• **Problem**:
As you look over the data below, please find each line where the word "computer" appears, then copy it.

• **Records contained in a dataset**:
- - -

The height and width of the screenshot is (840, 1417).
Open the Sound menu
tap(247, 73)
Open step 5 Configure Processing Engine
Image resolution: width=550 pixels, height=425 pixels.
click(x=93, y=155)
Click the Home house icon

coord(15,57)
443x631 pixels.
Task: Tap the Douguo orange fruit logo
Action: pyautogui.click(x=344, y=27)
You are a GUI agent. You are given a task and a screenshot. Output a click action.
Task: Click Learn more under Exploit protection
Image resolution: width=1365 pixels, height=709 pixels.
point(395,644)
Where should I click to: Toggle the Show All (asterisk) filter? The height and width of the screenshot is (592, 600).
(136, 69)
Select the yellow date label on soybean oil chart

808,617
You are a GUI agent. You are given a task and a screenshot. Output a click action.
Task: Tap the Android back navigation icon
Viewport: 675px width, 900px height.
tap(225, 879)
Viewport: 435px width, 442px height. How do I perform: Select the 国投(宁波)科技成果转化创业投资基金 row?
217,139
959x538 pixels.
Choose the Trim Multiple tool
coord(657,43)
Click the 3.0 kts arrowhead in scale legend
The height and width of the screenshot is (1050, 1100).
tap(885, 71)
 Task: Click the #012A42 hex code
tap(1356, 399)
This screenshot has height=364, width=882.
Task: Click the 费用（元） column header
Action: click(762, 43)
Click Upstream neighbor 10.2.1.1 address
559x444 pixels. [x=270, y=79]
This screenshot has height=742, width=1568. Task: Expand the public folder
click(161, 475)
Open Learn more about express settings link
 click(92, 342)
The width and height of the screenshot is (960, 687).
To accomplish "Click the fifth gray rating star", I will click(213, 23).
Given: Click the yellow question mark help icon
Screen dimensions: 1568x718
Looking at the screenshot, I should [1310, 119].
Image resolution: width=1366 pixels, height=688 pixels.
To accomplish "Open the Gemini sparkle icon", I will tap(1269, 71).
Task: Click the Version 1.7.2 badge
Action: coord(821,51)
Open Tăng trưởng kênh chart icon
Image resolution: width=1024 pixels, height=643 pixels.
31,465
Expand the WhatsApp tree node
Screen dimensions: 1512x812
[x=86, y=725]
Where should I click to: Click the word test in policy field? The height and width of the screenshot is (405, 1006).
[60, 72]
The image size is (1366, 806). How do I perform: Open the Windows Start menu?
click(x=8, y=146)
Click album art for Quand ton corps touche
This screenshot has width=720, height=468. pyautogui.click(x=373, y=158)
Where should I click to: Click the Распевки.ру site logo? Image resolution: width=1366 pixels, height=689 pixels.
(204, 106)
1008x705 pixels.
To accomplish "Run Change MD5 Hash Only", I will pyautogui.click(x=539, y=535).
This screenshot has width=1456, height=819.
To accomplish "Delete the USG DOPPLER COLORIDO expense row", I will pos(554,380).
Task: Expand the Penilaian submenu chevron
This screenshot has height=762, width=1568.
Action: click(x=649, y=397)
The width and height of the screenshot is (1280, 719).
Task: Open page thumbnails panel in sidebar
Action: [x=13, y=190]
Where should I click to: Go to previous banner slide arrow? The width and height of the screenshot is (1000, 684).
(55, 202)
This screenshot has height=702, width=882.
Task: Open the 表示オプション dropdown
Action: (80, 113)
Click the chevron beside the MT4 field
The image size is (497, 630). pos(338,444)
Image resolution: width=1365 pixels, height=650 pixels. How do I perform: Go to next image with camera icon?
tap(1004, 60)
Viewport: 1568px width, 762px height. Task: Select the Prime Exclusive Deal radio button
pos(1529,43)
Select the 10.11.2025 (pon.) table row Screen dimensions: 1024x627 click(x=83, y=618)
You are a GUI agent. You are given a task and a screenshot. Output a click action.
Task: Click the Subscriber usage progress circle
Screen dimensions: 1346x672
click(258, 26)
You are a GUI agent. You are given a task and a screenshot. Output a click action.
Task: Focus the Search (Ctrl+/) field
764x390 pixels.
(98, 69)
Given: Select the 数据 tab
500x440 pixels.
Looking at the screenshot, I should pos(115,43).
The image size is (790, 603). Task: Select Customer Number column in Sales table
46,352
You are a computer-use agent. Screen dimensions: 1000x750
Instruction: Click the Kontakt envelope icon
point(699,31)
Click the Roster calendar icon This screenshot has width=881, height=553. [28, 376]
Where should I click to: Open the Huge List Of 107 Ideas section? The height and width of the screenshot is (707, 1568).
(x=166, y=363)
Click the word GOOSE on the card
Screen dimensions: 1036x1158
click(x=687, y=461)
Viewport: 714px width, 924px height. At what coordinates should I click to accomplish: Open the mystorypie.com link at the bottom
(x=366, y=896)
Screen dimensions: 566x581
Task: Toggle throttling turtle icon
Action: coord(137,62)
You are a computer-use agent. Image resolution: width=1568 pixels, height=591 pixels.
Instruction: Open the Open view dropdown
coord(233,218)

- - -

• **Result for this exercise**:
You are a computer-use agent. Screen dimensions: 1000x750
You are a computer-use agent. Image resolution: width=1568 pixels, height=591 pixels.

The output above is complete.